The industry body polled over 600 of its members worldwide to compile the 2015 Advanced Persistent Threat Awareness Study. It found that while 28% had suffered an APT, more than two-thirds (67%) claimed they felt ready to respond to future attacks.

However, anti-virus and network perimeter technologies topped the list when it came to the most popular technical controls used – despite such tools being of little use in combating advanced threats.

“It is concerning that network perimeter technologies and antivirus and anti-malware top the list of controls used because APTs have been shown to leverage zero-day vulnerabilities, which render tools that look for known signatures and vulnerabilities irrelevant,” the report claims.

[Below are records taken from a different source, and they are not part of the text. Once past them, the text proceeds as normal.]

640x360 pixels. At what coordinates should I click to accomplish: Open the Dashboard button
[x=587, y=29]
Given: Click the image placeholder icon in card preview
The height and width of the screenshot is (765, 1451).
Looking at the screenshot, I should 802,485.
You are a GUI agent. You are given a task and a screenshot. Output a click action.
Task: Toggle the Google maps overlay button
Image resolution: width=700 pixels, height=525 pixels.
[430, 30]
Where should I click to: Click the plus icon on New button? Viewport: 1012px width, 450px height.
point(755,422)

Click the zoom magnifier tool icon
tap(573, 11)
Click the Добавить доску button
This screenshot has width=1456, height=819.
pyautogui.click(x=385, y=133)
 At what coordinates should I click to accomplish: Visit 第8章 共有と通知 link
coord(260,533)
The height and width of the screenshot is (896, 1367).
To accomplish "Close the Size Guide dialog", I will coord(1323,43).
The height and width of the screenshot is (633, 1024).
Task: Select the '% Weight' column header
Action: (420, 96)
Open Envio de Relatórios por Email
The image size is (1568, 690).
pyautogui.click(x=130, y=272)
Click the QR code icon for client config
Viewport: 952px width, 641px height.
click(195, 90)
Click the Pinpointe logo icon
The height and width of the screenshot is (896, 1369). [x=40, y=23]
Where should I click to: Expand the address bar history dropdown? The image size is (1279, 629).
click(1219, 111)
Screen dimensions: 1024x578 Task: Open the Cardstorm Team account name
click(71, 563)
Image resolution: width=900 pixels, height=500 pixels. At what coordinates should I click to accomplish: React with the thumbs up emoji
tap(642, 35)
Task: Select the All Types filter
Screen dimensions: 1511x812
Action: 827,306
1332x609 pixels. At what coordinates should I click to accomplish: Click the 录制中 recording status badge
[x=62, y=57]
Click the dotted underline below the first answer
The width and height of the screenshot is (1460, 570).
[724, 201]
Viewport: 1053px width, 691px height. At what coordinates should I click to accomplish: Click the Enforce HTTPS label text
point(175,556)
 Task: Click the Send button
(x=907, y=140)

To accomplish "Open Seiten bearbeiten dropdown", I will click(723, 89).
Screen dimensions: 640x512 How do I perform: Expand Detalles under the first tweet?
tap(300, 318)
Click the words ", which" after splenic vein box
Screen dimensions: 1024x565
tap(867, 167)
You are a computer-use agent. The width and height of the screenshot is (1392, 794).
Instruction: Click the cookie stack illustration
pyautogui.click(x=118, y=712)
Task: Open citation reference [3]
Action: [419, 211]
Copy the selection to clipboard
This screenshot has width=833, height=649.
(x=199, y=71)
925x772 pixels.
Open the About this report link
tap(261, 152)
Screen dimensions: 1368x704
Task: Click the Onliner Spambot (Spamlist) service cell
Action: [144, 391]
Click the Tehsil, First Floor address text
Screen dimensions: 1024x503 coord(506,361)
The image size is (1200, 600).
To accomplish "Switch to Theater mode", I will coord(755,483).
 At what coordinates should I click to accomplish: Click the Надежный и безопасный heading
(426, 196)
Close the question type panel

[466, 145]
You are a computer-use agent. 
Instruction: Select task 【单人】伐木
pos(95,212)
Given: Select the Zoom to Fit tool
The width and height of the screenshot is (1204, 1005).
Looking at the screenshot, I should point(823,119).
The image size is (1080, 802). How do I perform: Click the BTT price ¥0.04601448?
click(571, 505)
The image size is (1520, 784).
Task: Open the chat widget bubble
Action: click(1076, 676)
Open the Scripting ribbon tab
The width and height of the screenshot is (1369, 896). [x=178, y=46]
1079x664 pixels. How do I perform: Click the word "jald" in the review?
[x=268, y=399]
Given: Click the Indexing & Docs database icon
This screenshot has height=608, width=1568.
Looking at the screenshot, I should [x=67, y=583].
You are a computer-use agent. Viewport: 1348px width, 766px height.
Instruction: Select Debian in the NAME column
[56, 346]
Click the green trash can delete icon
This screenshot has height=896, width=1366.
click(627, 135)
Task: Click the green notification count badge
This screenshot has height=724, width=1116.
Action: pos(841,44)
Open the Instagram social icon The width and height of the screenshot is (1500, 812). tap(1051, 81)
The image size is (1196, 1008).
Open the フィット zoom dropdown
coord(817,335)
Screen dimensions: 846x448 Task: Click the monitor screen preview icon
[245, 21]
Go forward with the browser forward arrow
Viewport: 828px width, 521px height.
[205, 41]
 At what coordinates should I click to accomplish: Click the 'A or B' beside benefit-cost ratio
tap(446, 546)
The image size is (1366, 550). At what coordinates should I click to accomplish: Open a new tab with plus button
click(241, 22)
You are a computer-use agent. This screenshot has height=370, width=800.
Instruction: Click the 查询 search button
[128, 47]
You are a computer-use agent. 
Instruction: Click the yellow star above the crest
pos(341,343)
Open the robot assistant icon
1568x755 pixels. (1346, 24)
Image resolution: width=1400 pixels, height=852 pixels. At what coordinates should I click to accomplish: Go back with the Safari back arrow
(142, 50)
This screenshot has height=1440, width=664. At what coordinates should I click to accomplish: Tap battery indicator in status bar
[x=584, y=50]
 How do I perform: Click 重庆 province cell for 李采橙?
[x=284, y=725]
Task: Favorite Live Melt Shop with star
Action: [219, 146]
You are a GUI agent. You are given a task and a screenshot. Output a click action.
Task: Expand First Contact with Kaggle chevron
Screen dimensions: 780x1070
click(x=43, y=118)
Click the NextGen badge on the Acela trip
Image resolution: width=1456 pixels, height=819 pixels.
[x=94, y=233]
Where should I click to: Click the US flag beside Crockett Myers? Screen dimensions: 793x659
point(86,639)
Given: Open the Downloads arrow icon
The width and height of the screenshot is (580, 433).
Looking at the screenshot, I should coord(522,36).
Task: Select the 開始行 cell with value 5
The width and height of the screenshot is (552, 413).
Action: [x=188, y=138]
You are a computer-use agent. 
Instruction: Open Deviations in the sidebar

On the plus side, however, some 73% of respondents claimed that they are using training and education programs to help minimize the threat from social engineering and spear phishing – up four percentage points from the previous year.

This is important given that social engineering still plays a major role in APT campaigns as attackers look to “gain footholds into information systems.”

However, there’s still room for improvement, with 56% claiming that they’ve not increased awareness training for APTs – although this figure is down from 67% last year.

Another positive is the fact that two-thirds (62%) of respondents said they had seen the organization’s leadership becoming more involved in security-related activities, while 80% said they saw a “visible increase” in support from senior management.

Security budgets had also increased for a majority (53%) of those interviewed for the report.

ISACA senior manager of cybersecurity practices, Montana Williams, argued that firms needed not just anti-malware and network monitoring but also intrusion detection systems, firewalls, and log analytics to help minimize the risk of successful APTs.

"The most effective social engineering training program involves hands-on exercises and demos on a frequent basis,” she told Infosecurity.

“It's also critical to have a continuous security awareness program with multiple communications channels, from posters to training modules to pop-up notifications when staff log into their computer. Constant reminders help a culture of security become second nature.”